The important management function of planning and programming will be reconstituted so as to provide more active and authoritative co-ordination and direction within the Office of the Chief of Naval Operations. In addition, there will be established an office under the Secretary of the Navy to provide him with an increased capability for appraising the adequacy of programs and the effectiveness and economy with which they are executed. Improved planning and programming, and the strengthened Chief of Naval Material, will provide a framework for substantial improvement in weapons system management.
With other recommendations for the improvement of management processes, these measures will accomplish adjustments made possible by the adaptability of the Department’s bilinear organization and needed to bring its management to the level required by the progress of and demands on the Navy and Marine Corps.

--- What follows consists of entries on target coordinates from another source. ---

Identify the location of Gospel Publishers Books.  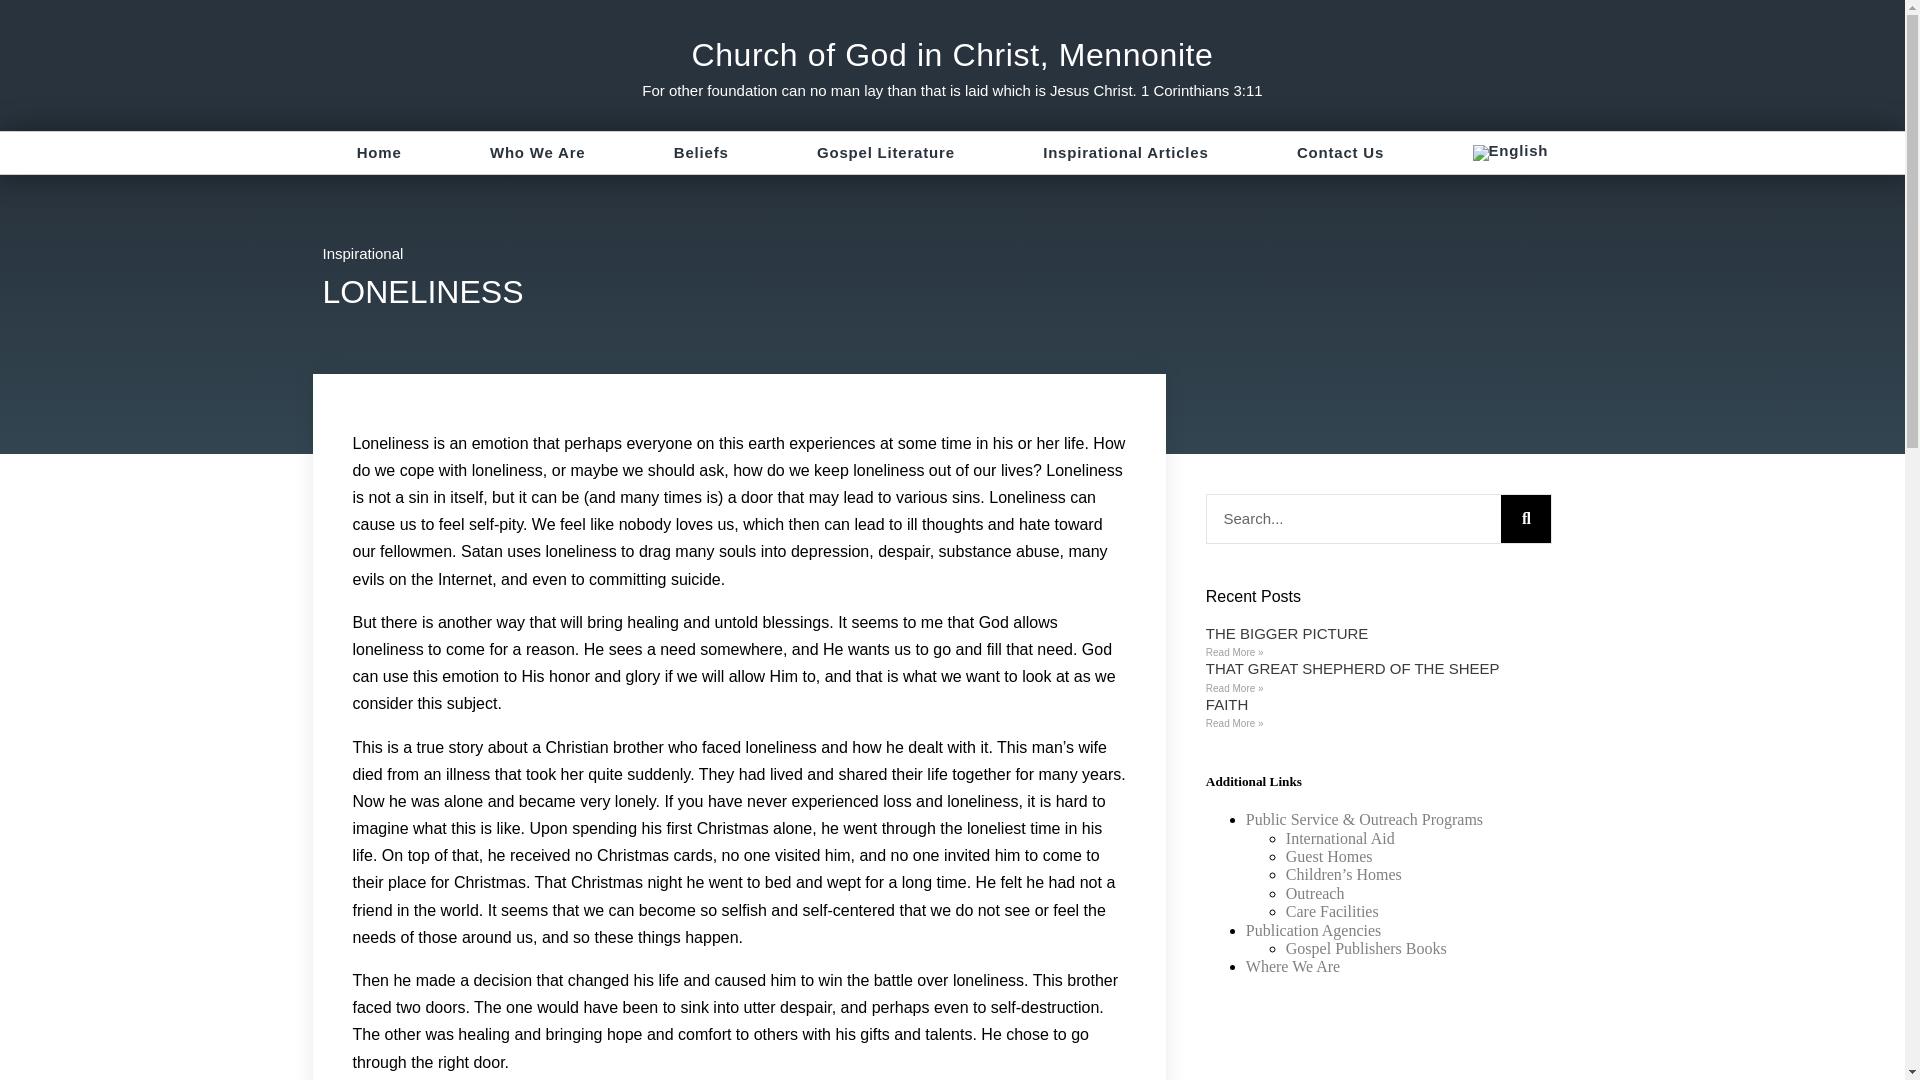
(1366, 948).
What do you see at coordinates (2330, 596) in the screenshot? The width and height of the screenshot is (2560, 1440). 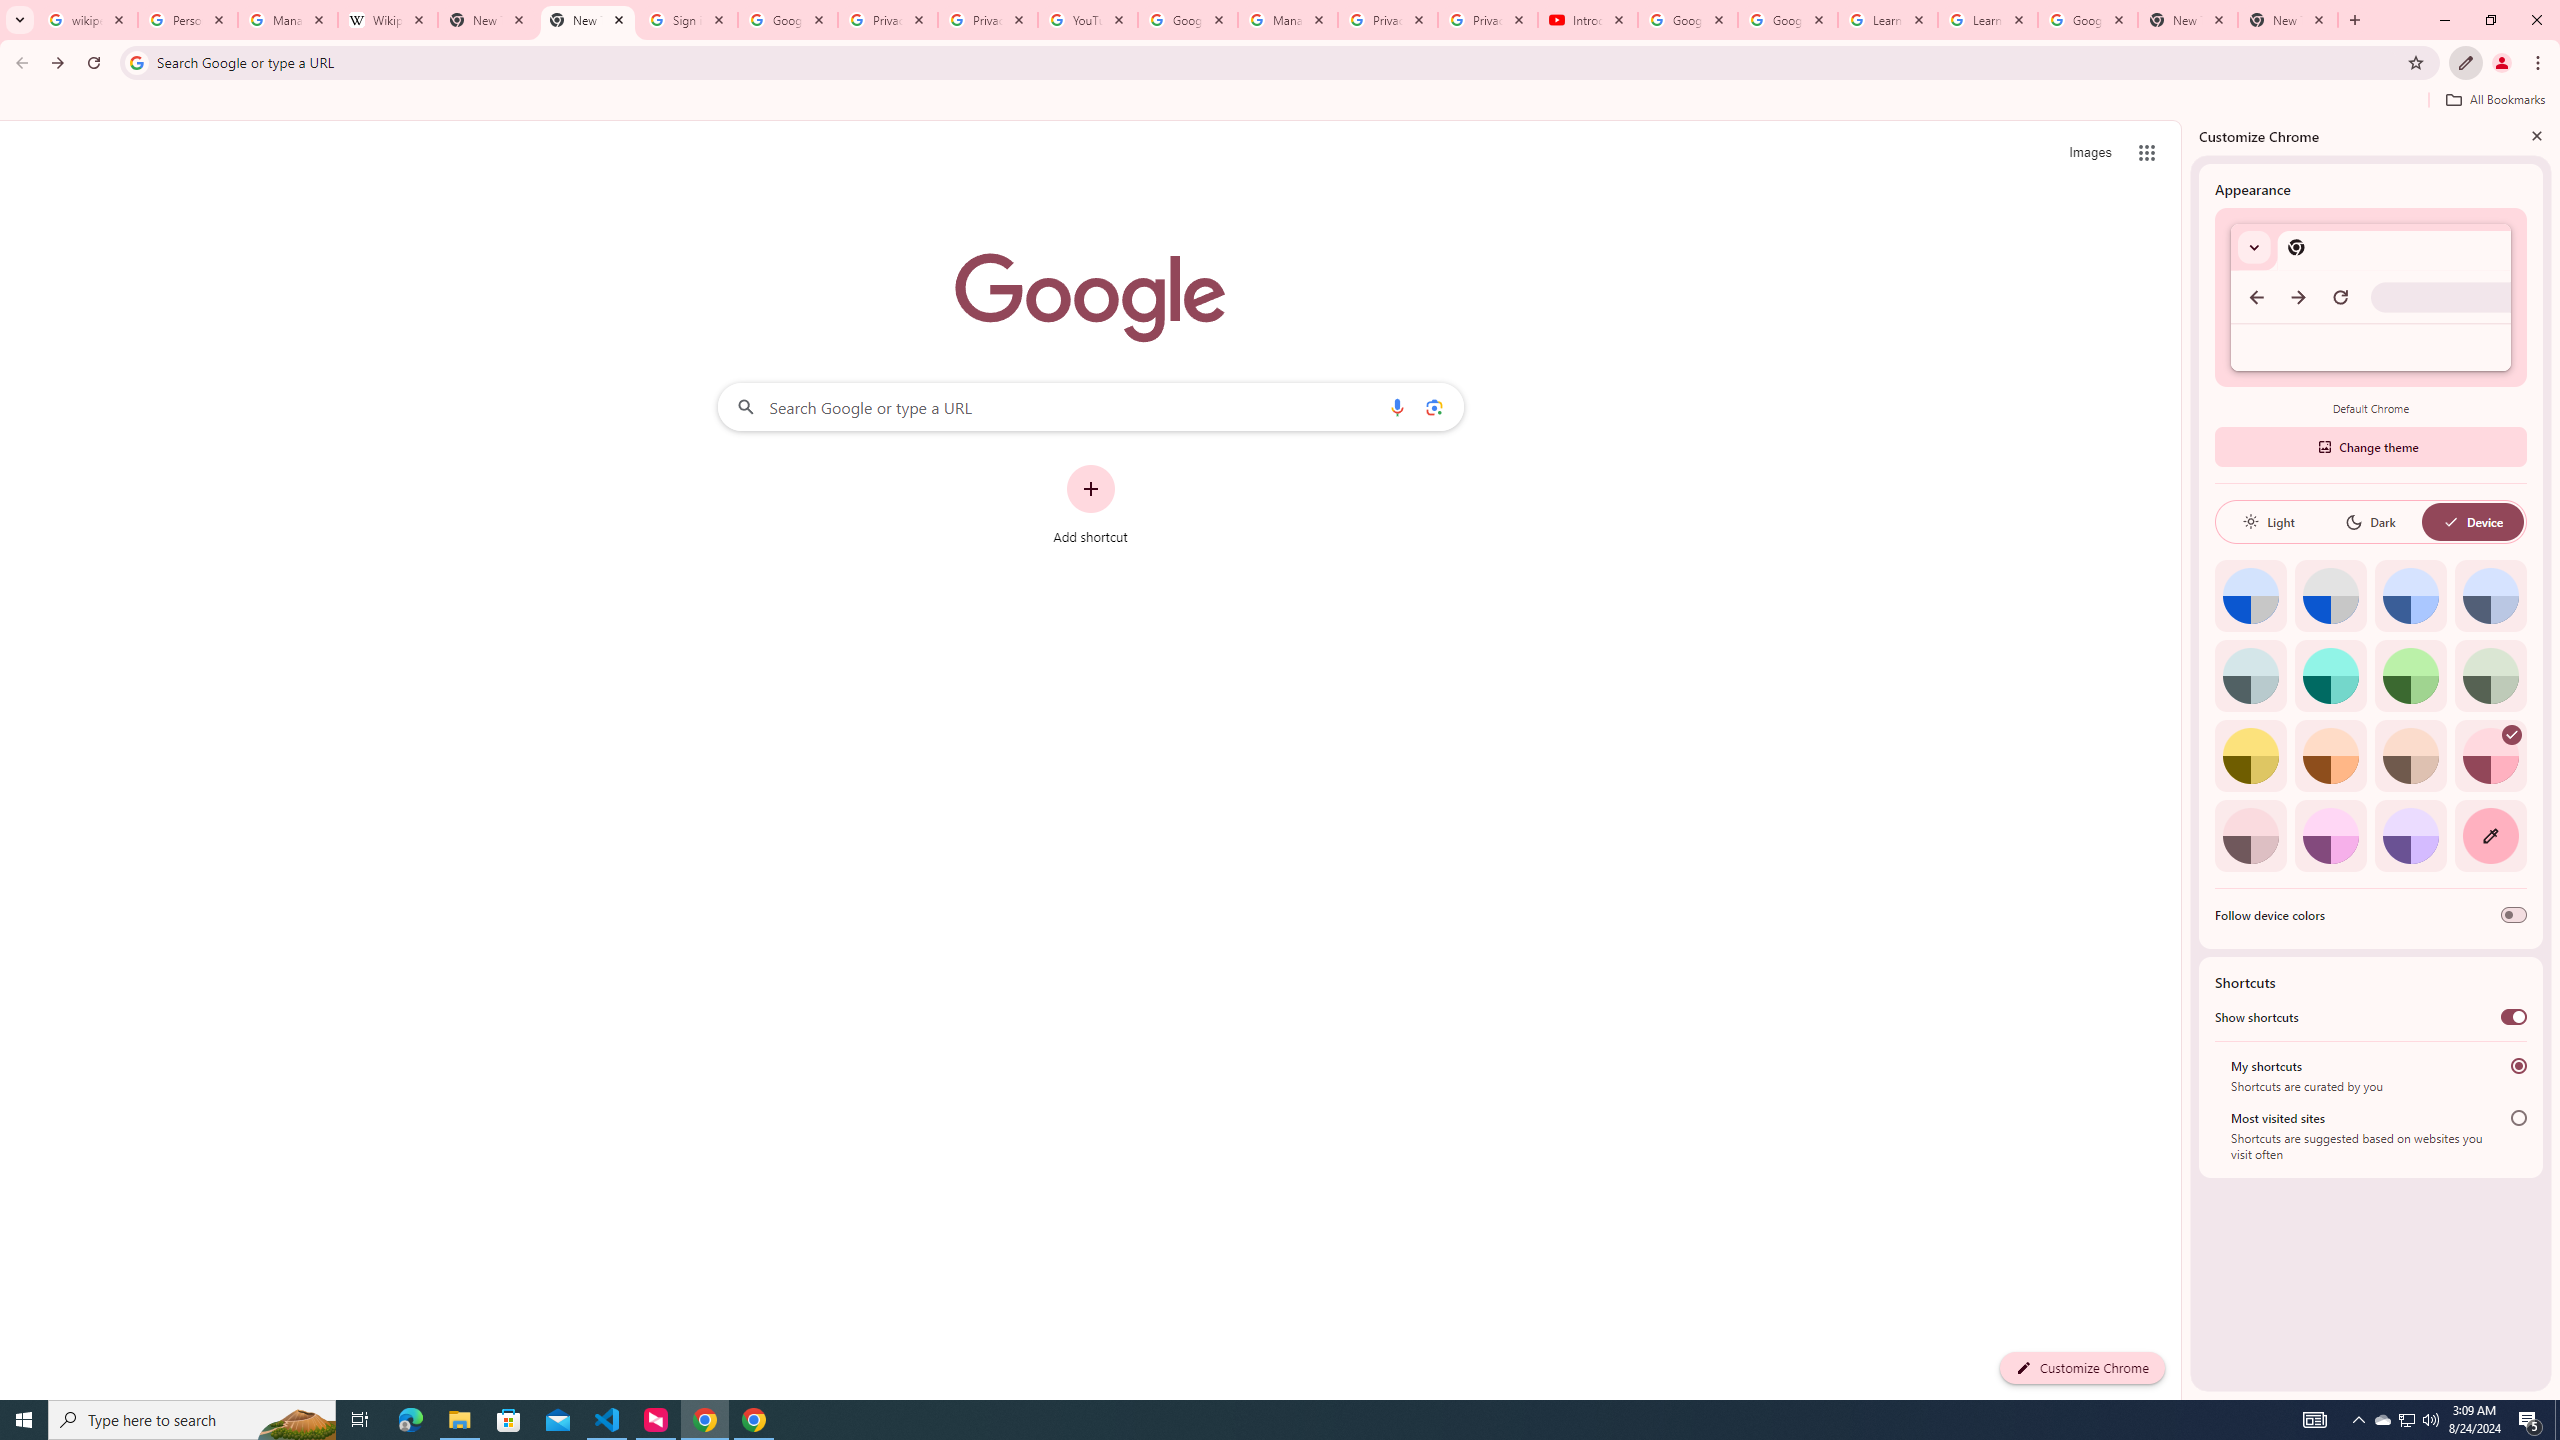 I see `Grey default color` at bounding box center [2330, 596].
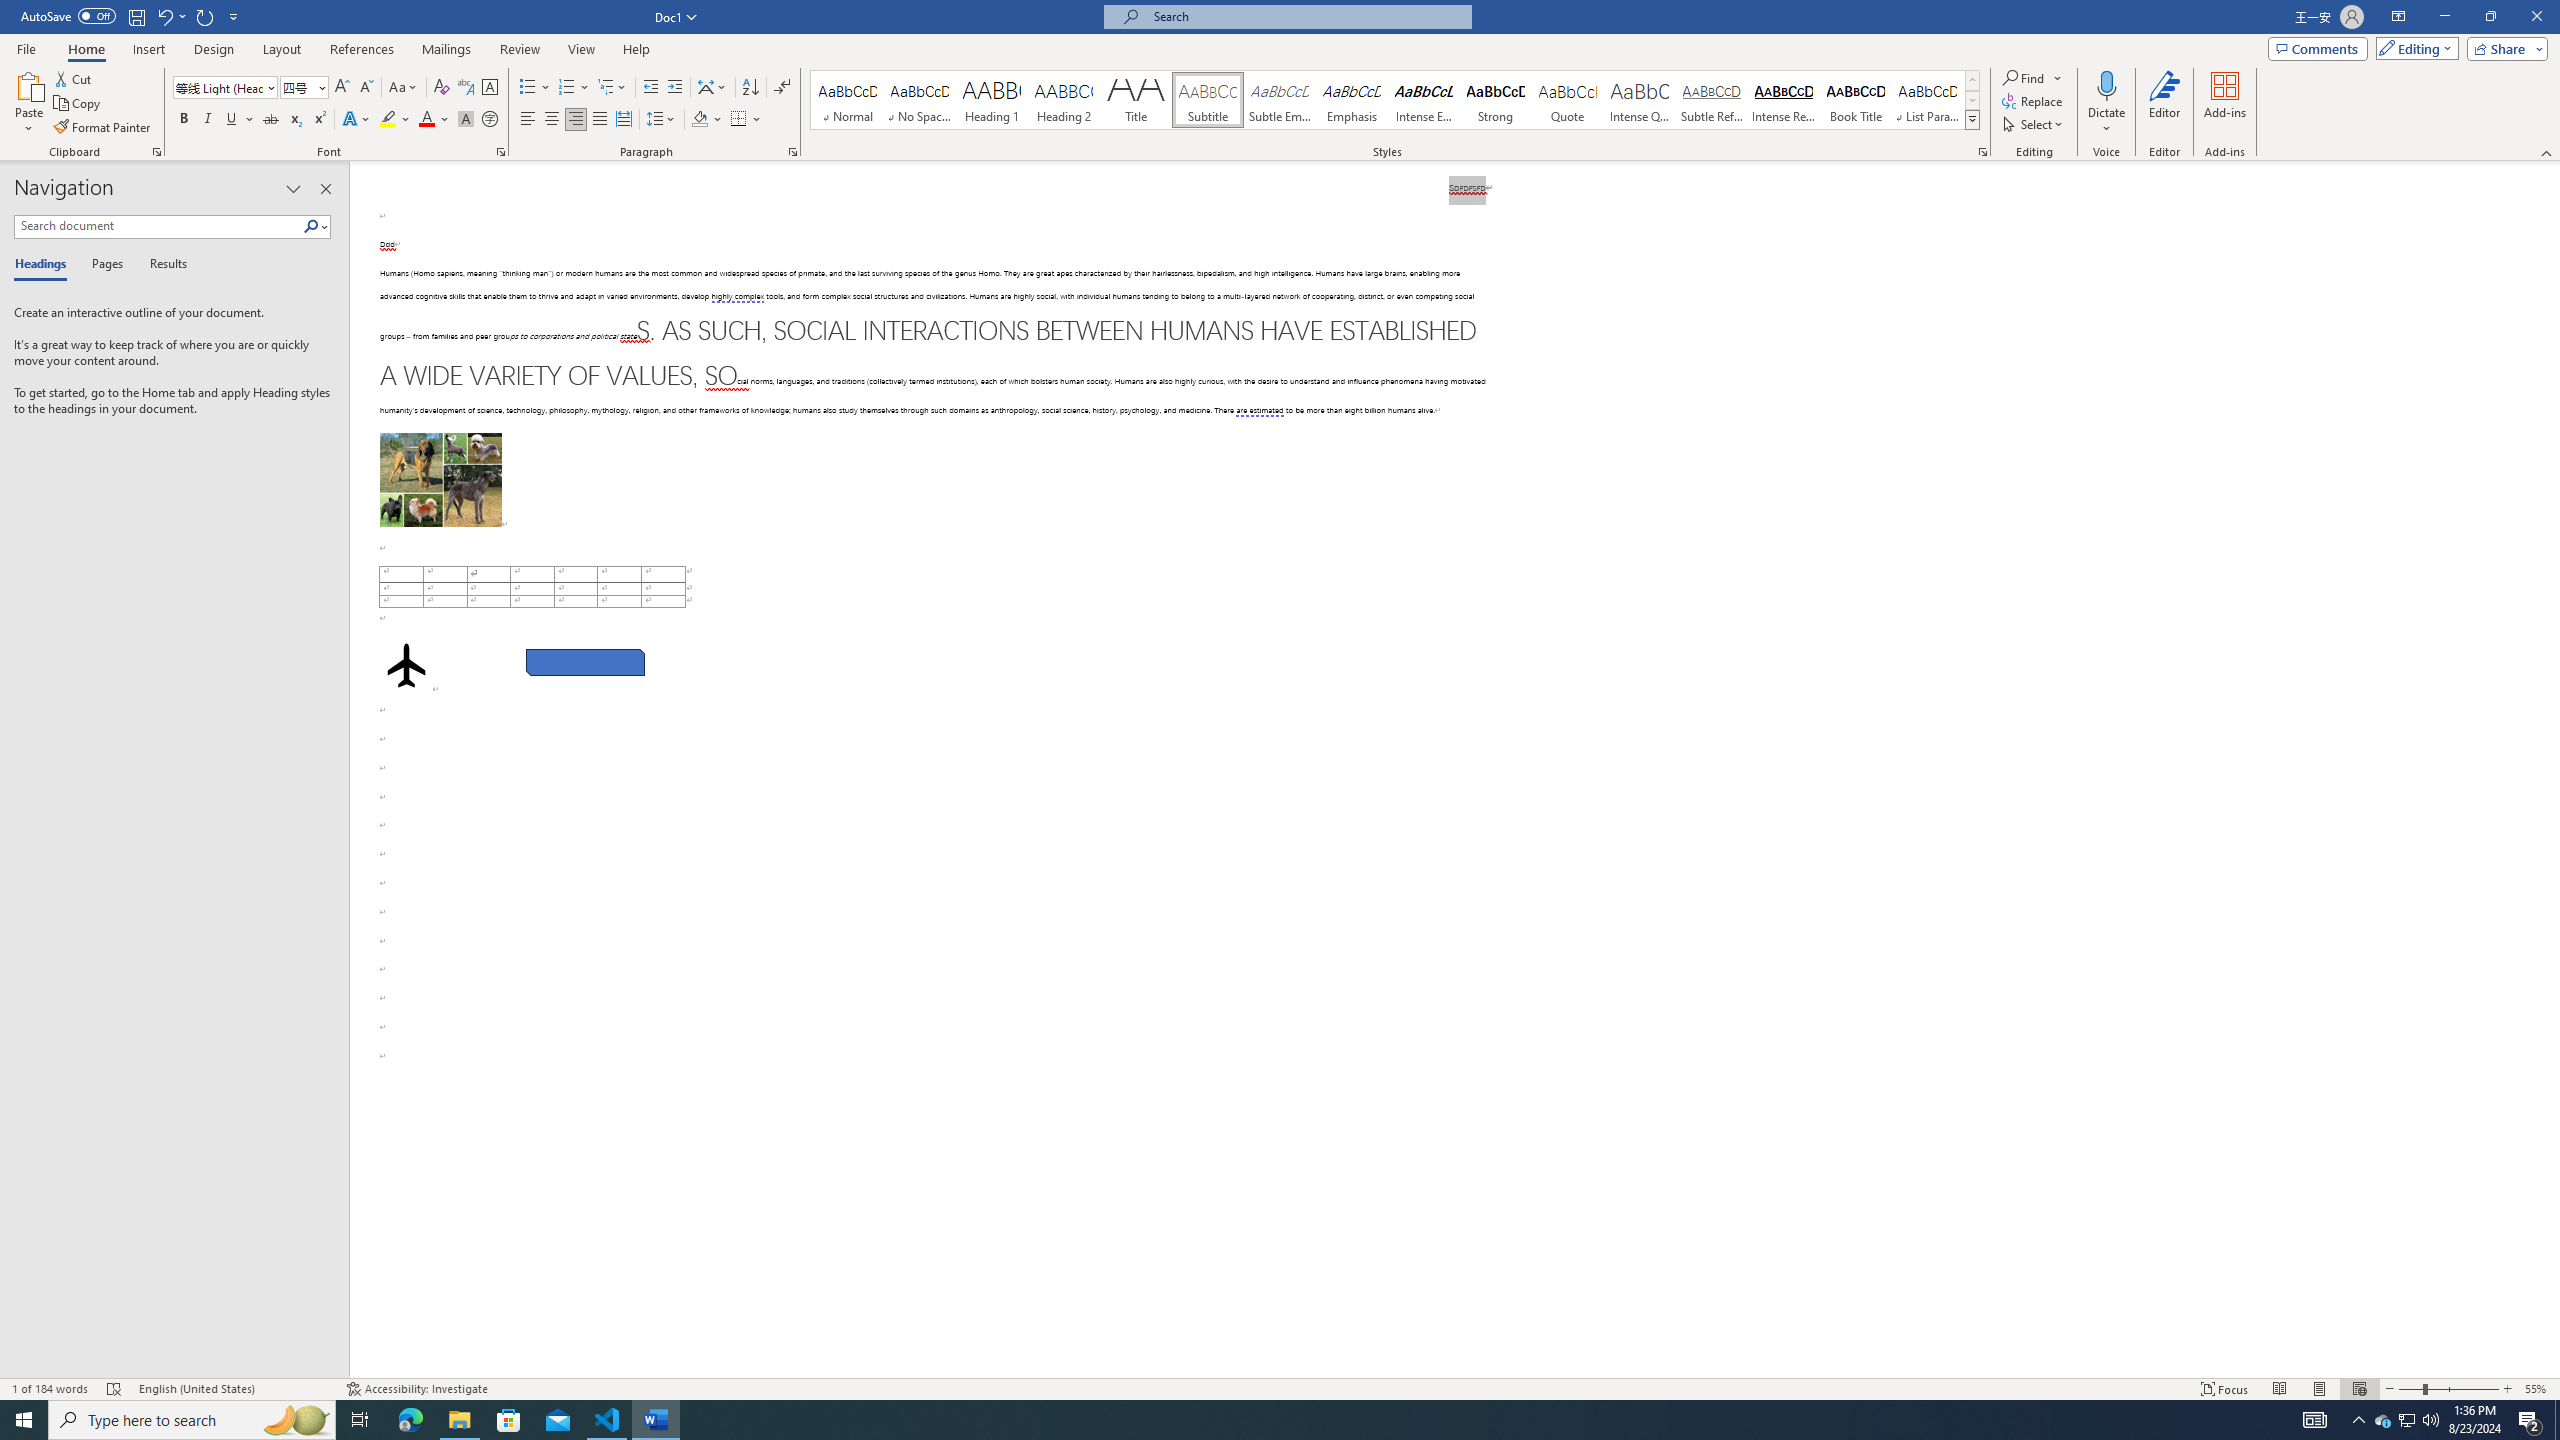 This screenshot has height=1440, width=2560. I want to click on Bold, so click(184, 120).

My goal as the Department’s manager is inseparable from that of every other person and every component in it—the finest, strongest, most modern Navy and Marine Corps, manned by superior personnel who are loyal, motivated, and dedicated. My personal management philosophy for achieving this is relatively simple. I believe in positive centralized direction, decentralized execution, common doctrine, and management by exception. But I have deep faith in individualism. A person’s motivation is strong when his talents are recognized, he is encouraged to use them, and he is recognized for a good performance. Conversely, he is frustrated when misplaced, when his talents are wasted, or when recognition centers on his mistakes rather than his accomplishments.
In this vein, I believe that, as a basic principle of good management, there must be a positive, accountable leader for each substantive organization who will set clean-cut objectives and provide a clear path for those under him. Without an effective leader there can be no effective followers.
I believe that successful management of a large and dynamic organization must rely on these principles, and on continuous surveillance to adjust management processes when needed in accordance with these principles. Support of the modern Navy and Marine Corps must fully complement and respond to their progress in the science of war and be equally well-managed. This is the Department’s management challenge today, and we are meeting it squarely.